The last punk

Seventies New Wave survivor Wreckless Eric, who plays Belfast this weekend, tells Matthew McCreary of life with Ian Dury and why he still has a passion for music

Friday, 12 March 2010

Like ageing warriors-turned-men-of-peace, many of those rock stars who once told us to kick back against authority are now themselves part of the cultural establishment.

Far from ‘dying before he got old’, Roger Daltrey joined contemporaries like Bryan Ferry and Eric Clapton in becoming a country gent of sorts, while Johnny Rotten has enjoyed a recent stint advertising English butter.

But for Eric Goulden — better known as Wreckless Eric — life is still much as it was when his career as an artist on label Stiff Records was in its 1970s heyday.

In 1977 he hit fame with his pop-punk classic Whole Wide World, which has since been covered by artists as diverse as The Proclaimers, The Lightning Seeds and Mental As Anything, and even in the hit 2006 movie Stranger Than Fiction, starring Will Ferrell.

Now living in a village in the south of France with his American wife and fellow musician Amy Rigby, the 55-year-old still very much embodies the spirit of that era he embraced — and is not altogether impressed with how technology has changed music.

“I'm about to throw a CD player out of the window,” he informs me in his characteristic English drawl, which sounds not unlike that of the aforementioned Mr Rotten.

“Someone has sent me through the internet some tracks as some peculiar file that doesn't seem to exist in my cosmos. It’s positive proof that technology is not actually much cop. People say I'm a Luddite, although I use any technology that's going. But technology isn't great in itself. It's only as good as the ability of the person who's using it.”

The couple are currently in the process of touring on the back of the eponymous joint album they released in 2008. Although both established artists in their own right, the union between them has produced plenty of new material to fuel their live gigs.

“We were both building on what we had done before, although there were stylistic differences,” says Eric. “Amy didn't have a man she was singing harmony with and vice versa. We write the songs between us — it was just a natural thing to do.”

The origin of the couple’s romance reads like something from a hip modern drama, when Amy was joined on stage by Eric while performing Whole Wide World at the same venue where he had debuted it 25 years before. As Amy tells it, though, the reality was not quite so saccharine.

“I knew he was there — in the movie version he would have joined me spontaneously, but actually I was pleading for him to come up and play with me!” she laughs.

“I felt like I'd been playing with Eric for a while because I had been performing Whole Wide World in my set.

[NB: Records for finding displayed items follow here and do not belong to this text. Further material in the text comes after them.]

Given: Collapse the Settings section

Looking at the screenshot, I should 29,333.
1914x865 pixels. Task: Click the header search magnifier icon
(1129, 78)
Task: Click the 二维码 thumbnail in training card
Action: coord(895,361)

I was a fan of him and that song — it was such a magical song”.

The dizzy heights of stadium rock were never really the obvious direction for Eric or Amy, though Eric has no regrets about the path his career has taken.

“I have no interest in playing Wembley Stadium,” he said. “We saw The Who in Paris, but they're born to it. Because every twat in the world has got a band, it kind of decreases the interest in it.

“It used to be you could spot a bad band from a mile off because they sounded crap but now they can have a veneer of gloss because they are able to make professional sounding recordings.”

He is similarly unimpressed with the manufactured pop scene as embodied by ‘talent’ shows such as The X Factor.

“Everyone wants to be famous now and there's this unhealthy obsession with it,” he says.

Eric’s career development was itself not without a helping hand, though, most notably through the late punk pioneer Ian Dury (above), who mentored the young musician through his early days. “It was my band, but Ian was in charge,” he says of the famously prickly character.

“We would go to the sound check — which I hate — and I would be so shy around these roadies and all. He would shout ‘Sing into that microphone, I can’t hear ya!' but I was so scared and shy I couldn't speak. He would shout ‘What's the matter with you — sing, you f**kin’ c**t!’.

“He knew he was unreasonable. He would be playing the bass drum at midnight and the neighbours were complaining — he would say ‘Tell them to f**k off’ and then just carry on.”

The recent screen biopic of Dury’s life, Sex & Drugs & Rock & Roll, also brought back memories of those heady days for Eric.

“I haven't seen the film, but I watched the trailer — seeing the actor who played Ian [Andy Serkis] was quite disquieting because it was almost him. It was a bit upsetting, though at the same time it wasn't him.”

He adds: “But I will go and see the movie — I'll have to, I suppose.”